Tracing out centerlines without our curvature segmentation and parameters max_paths=10, smooth_sigma=13, we find
Not the best - there's a lot of curves that are much too curvy. We could ignore these by filtering out high-curvature polygons/centerlines, but let's try out our fancy new curvature segmentation algorithm first.
Let's try segmentation with our default parameters.
Fantastic! Already we're seeing some marked difference in identified fibrils. If we loosen the parameters a bit to accomodate for smaller and tighter polygons, (min_area=150, percent_thresh=0.2), and then an upper limit by loosening the threshold a bit (min_area=150, percent_thresh=0.3),
The tighter version (0.2) has a lot more cohesivity of polygons than the looser version, particularly visible on the lower "C" curve toward the base of the image center. Let's try it out and trace out centerlines in all polygons of area > 150, using both the get_centerlines library and np.polyfit(deg=2).
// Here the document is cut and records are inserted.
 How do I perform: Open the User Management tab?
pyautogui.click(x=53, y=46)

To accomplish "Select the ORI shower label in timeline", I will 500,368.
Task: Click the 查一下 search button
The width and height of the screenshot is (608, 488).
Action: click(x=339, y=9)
Looking really good. get_centerlines conforms to the polygons a lot better, while polyfit generates much smoother lines - let's take another look at the OG image to see which we want.
I think the polyfit method works better, to be honest - few of our features have visible high curvature, however the contrast isn't good enough to definitively say one way or the other.
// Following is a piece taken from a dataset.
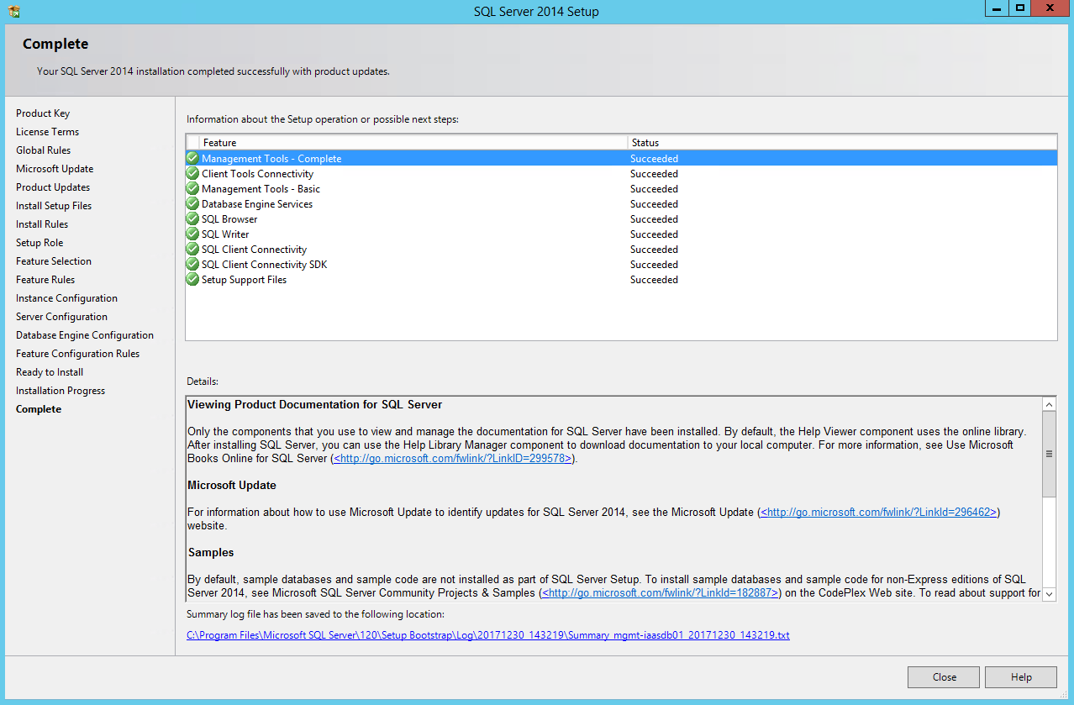The height and width of the screenshot is (705, 1074).
Task: Click the Close button
Action: point(943,676)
Note: This method ignores a lot of fibrils, in favor of "fibril regions". I believe we can either focus on bringing out every single fibril and having a ton of noise, or bringing out just a few "fibular groups" and having them be relatively well-defined over several images.
These centerlines therefore should be representative of the evolution of fibular groups rather than fibrils themselves. It's an unideal result - but the lack of consistent seeing and the fact that our fibrils operate right at the resolution limit of the imaging camera may make this an unavoidable dichotomy.
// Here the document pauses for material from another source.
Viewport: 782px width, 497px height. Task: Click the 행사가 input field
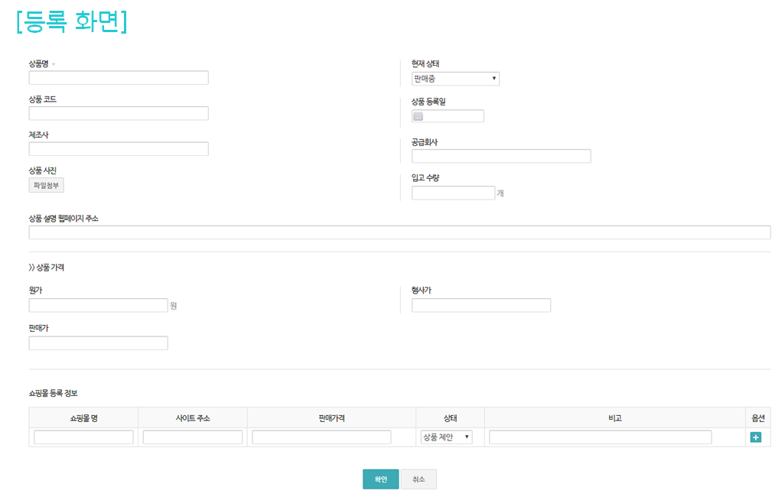[x=481, y=305]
Note 2: As a todo, let's try matching together fibrils that are just barely separated (such as around x=50, y=200) in the polylines centerlines.
Either later tonight or tomorrow I'll look at how these centerlines evolve over the full timeseries, and compare it with our OCCULT evolution. Pending further optimization of our curvature segmentation parameters depending on the results of the timeseries evolution, it's almost July and I'll need to call this good in favor of working on the paper + getting results.
This work should be considered, for now, the best I've been able to do with the current resolution limit. Once updated data with a higher resolution limit from DKIST becomes available, I'd like to revisit this.
With the original slice, the execution time of our demo script is:
Executed in 7.11 secs fish external
usr time 10.18 secs 568.00 micros 10.18 secs
With the full image, this becomes
Executed in 78.39 secs fish external
usr time 32.99 secs 299.00 micros 32.99 secs
Runtime triples, but is with the full curvature segmentation in place. For the full 120 image sequence assuming similar quantity of fibrils on average, the runtime will be about 3840 seconds (just over an hour).
Fibrils don't disappear as much as in the OCCULT-2 version - but they do get disconnected and disjointed when seeing is bad. To help reduce noise, let's first add another minimum area filter (don't calculate polylines for less than 300 pixels area) and only run the script for a period of good seeing (62-87).
Similar results. While this isn't what was hoped for - it is an alternate method to OCCULT-2 that we can use. Let's characterize them and continue.